[Data for this task — start]
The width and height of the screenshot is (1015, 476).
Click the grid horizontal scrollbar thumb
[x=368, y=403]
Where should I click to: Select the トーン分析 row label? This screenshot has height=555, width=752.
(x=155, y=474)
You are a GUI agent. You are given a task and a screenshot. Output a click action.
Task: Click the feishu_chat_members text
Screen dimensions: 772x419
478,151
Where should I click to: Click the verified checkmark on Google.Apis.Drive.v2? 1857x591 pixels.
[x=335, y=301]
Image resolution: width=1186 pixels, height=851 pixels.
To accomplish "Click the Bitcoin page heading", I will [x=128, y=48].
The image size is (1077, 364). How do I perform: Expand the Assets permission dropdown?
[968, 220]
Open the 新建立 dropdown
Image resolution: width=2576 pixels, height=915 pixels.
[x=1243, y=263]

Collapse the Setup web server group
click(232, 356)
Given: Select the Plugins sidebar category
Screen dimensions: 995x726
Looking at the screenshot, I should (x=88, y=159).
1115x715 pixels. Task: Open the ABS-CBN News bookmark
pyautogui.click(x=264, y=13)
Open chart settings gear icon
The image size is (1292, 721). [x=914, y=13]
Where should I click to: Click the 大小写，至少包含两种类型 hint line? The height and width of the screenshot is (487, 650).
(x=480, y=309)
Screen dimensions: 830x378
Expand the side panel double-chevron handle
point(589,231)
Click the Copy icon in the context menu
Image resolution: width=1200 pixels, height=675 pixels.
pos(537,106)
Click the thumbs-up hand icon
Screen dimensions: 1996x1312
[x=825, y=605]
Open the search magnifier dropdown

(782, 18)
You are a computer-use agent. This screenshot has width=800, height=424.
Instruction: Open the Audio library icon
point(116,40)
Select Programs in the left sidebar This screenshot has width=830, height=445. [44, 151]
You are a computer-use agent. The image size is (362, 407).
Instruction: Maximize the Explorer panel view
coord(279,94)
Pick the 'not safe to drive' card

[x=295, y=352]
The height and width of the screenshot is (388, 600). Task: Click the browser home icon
[Data for this task — finish]
Reproduce the lines of the entries above from the one with "Where should I click to: Click the 大小写，至少包含两种类型" to the one with "Screen dimensions: 830x378", both included, exactly and without any other line.

Where should I click to: Click the 大小写，至少包含两种类型 hint line? The height and width of the screenshot is (487, 650).
(x=480, y=309)
Screen dimensions: 830x378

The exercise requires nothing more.